──────── Records supplied

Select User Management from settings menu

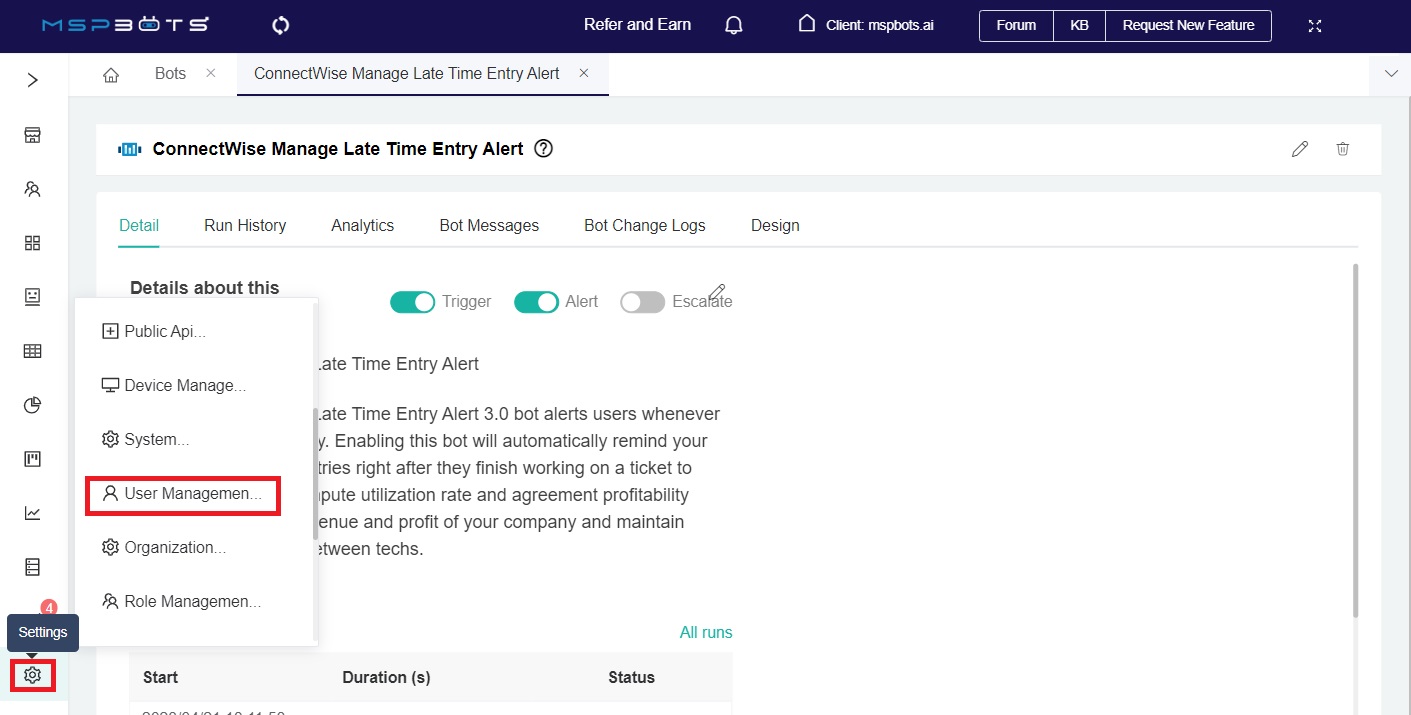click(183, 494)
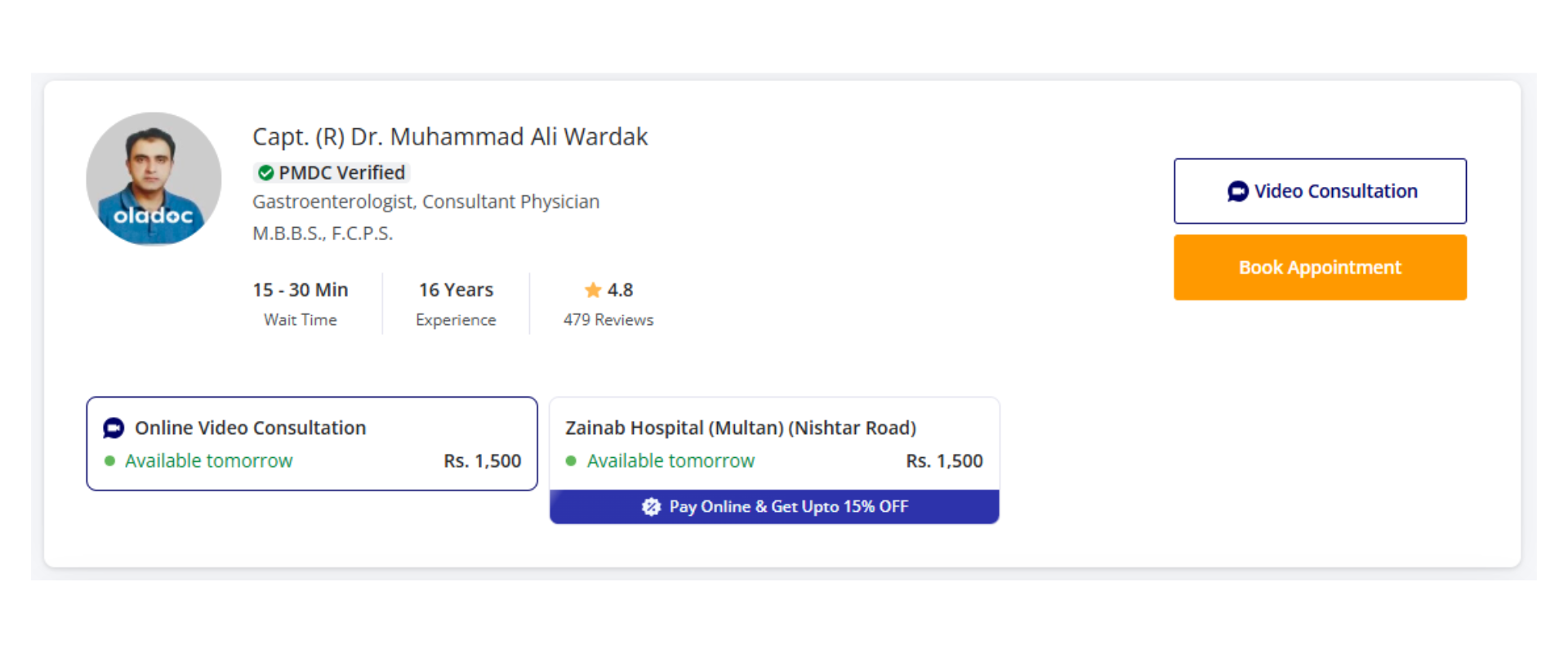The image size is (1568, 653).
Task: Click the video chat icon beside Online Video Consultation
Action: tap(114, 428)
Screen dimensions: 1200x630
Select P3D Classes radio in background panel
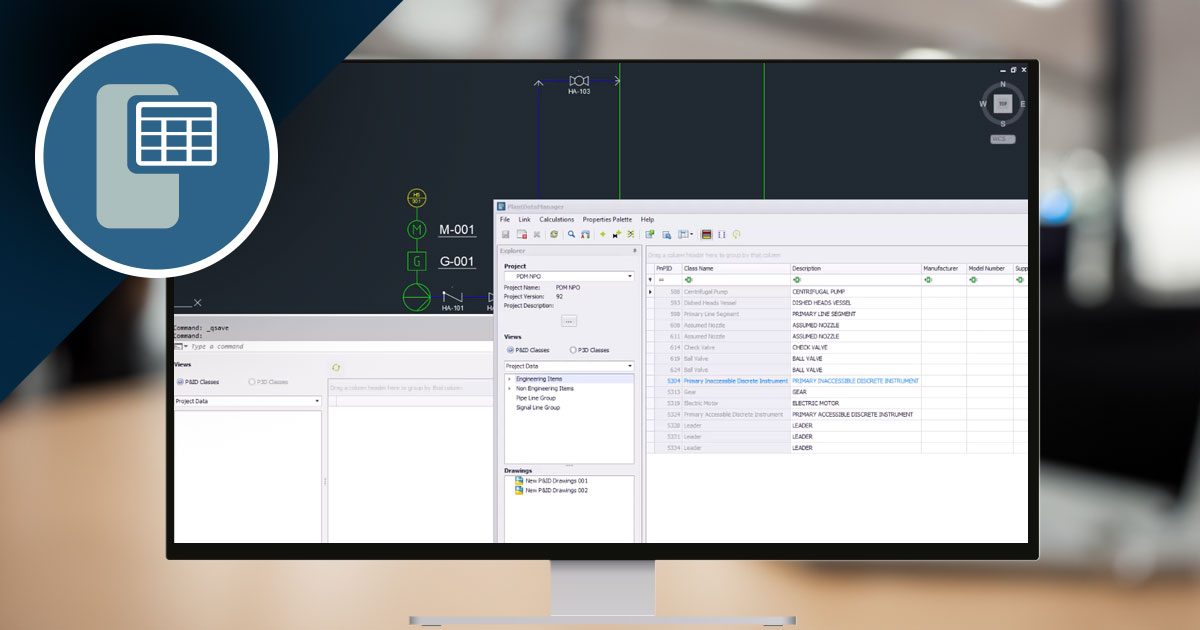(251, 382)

────────────────

> [Work to be completed]:
Repeat the records above verbatim, with no pictures in the result.

> [Answer]:
Select User Management from settings menu

click(183, 494)
The image size is (1568, 653).
Task: Click the video chat icon beside Online Video Consultation
Action: tap(114, 428)
Screen dimensions: 1200x630
Select P3D Classes radio in background panel
(251, 382)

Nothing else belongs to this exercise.